LATIHAN SINGKAT 1:
Tentukan apakah setiap pernyataan berikut sesuai dengan teks tentang lawatan Xi Jinping ke Afrika. Jawab ya atau tidak, lalu kutip kata-kata penentunya dari teks tanpa diubah.
(a) Perlawatan pemimpin Tiongkok di Afrika dimulai pada 21 Juli 2018.
(b) Pertemuan puncak Tiongkok-Afrika bulan September mendatang akan diadakan di Afrika Selatan.
(c) Xi Jinping mengunjungi Mauritius dalam perjalanan kembali ke Beijing.
LATIHAN SINGKAT 2:
Jawablah pertanyaan berikut berdasarkan teks tentang lawatan Xi Jinping ke Afrika.
(a) Negara mana saja yang tergabung dalam BRICS?
(b) Pada tahun berapa pertemuan puncak sebelumnya diadakan di Afrika Selatan?
(c) Dari faktor apa saja Tiongkok memperluas pengaruhnya di Afrika?
LATIHAN SINGKAT 3:
Teruskan teks tentang lawatan Xi Jinping ke Afrika mulai dari kalimat terakhirnya.

KUTIPAN TEKS:
··········
Tiongkok meningkatkan pengaruhnya di Afrika - ảnh 1Pasar tenaga kerja di Afrika sangat penting bagi Tiongkok  (Foto:sggp.org.vn) 

Dalam perlawatan di Afrika yang dimulai dari 21 Juli 2018, pemimpin Tiongkok berturut-turut mengunjungi Senegal, Rwanda, Afrika Selatan dan menghadiri Konferensi Tingkat Tinggi (KTT) negara-negara adi kuasa yang baru muncul (BRICS) yang meliputi Brasil, Rusia, India, Tiongkok dan Afrika Selatan. Dalam perjalanan kembali ke Beijing, Presiden Xi Jinping akan melakukan kunjungan persahabatan di Mauritius (Afrika Timur).

Kunjungan  yang memakan waktu berhari-hari dari Presiden Xi Jinping ini dianggap oleh para pengamat sebagai persiapan untuk pertemuan puncak Tiongkok-Afrika yang akan diadakan di Beijing pada bulan September mendatang, menyusul pertemuan puncak yang diadakan di Afrika Selatan pada tahun 2015.

 

Meningkatkan pengaruh

Dengan persinggahan-persinggahan di Senegal, Rwanda, Afrika Selatan dan Mauritius, perlawatan yang dilakukan oleh pemimpin Tiongkok dinilai bertujuan menciptakan satu sabuk pengaruh yang mencakup Afrika, kawasan yang sedang punya posisi prioritas dalam garis politik diplomatik Tiongkok. Dan dalam kampanye menaklukkan kontinen ini, Tiongkok tidak melelaikan faktor manapun untuk memperluas pengaruhnya, dari ekonomi, politik, militer, strategi sampai kebudayaan.
··········
KUMPULAN DATA:
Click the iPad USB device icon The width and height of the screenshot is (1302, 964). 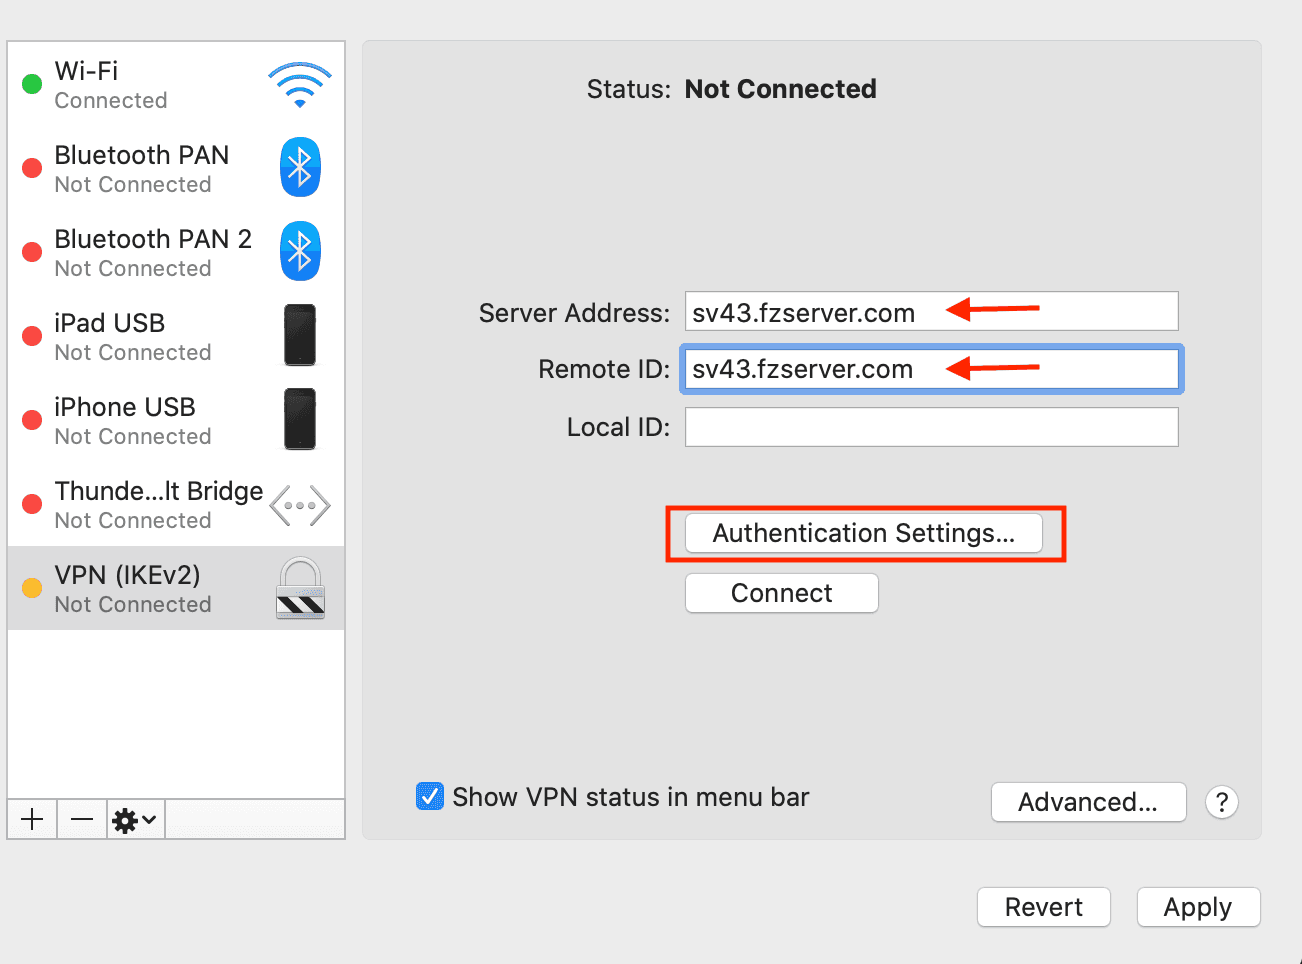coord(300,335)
··········
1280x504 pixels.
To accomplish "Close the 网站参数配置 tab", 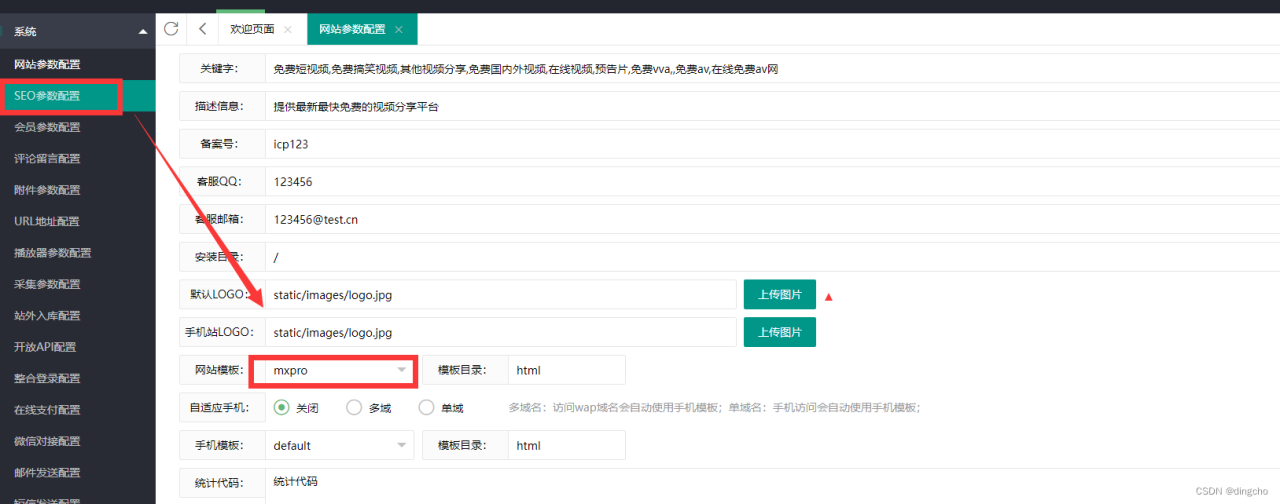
··········
JAWABAN TERTULIS 1:
(a) Ya: "Dalam perlawatan di Afrika yang dimulai dari 21 Juli 2018"
(b) Tidak: "pertemuan puncak Tiongkok-Afrika yang akan diadakan di Beijing pada bulan September mendatang"
(c) Ya: "Dalam perjalanan kembali ke Beijing, Presiden Xi Jinping akan melakukan kunjungan persahabatan di Mauritius"

JAWABAN TERTULIS 2:
(a) Brasil, Rusia, India, Tiongkok, dan Afrika Selatan.
(b) Pada tahun 2015.
(c) Dari faktor ekonomi, politik, militer, strategi, dan kebudayaan.

JAWABAN TERTULIS 3:
Mudah dilihat, selama 10 tahun ini, Tiongkok telah dan sedang berangsur-angsur mengganti AS maupun beberapa negara Eropa lainnya untuk menjadi negara yang punya pengaruh paling besar di kawasan Afrika. Tiongkok telah melampaui AS, menjadi mitra dagang terbesar di Afrika dengan nilai perdagangan sebanyak 220 miliar USD pada tahun 2017.

Tiongkok ikut membangun lebih dari 100 zona industri di Afrika dan 40% di antara jumlah itu telah beraktivitas. Perekonomian yang besarnya nomor dua di dunia itu juga membantu banyak negara Afrika dalam membangun infrastruktur seperti misalnya jalan kereta api, jalan tol, pabrik listrik dan lain-lain. Pada tahun 2017, Tiongkok terus melakukan investasi secara kuat di Afrika melalui pemberian pos-pos pinjaman yang mudah yang keseluruhannya sebesar lebih dari 100 miliar USD.

Dalam kenyataannya, kepentingan Tiongkok di Afrika tidak hanya perdagangan saja. Benua ini juga merupakan tempat  pensuplai bahan-bahan mentah kasar yang berlimpah-limpah kepada Tiongkok, di antaranya, sebagian besar ialah bahan bakar, mineral, minyak kasar, bijih besi, logam, kayu dan  sejumlah kecil bahan pangan, hasil pertanian dan lain-lain. Menurut Badan Energi Atom Internasional (IAEA), Tiongkok akan menjadi negara pemakai minyak yang paling besar di dunia pada tahun 2030. Sumber impor minyak  yang besarnya nomor 2 dari Tiongkok ialah Afrika setelah Timur Tengah sebesar 1,4 juta barel per hari.

Proyek jalan kereta api yang dilakukan oleh Tiongkok di Afrika dianggap sebagai satu perubahan situasi regional dan bisa membantu Tiongkok mendorong integrasi politik yang intensif dan ekstensif di benua ini.

Tentang kebudayaan, ada kira-kira 50 Institut Konfusius ditempatkan di Afrika. Semakin ada banyak mahasiswa dari Afrika datang ke Tiongkok dengan beasiswa yang diberikan oleh Beijing. Datang untuk bekerja di Afrika selama sesuatu waktu juga merupakan salah satu syarat wajib terhadap barisan pimpinan grup-grup besar di Tiongkok.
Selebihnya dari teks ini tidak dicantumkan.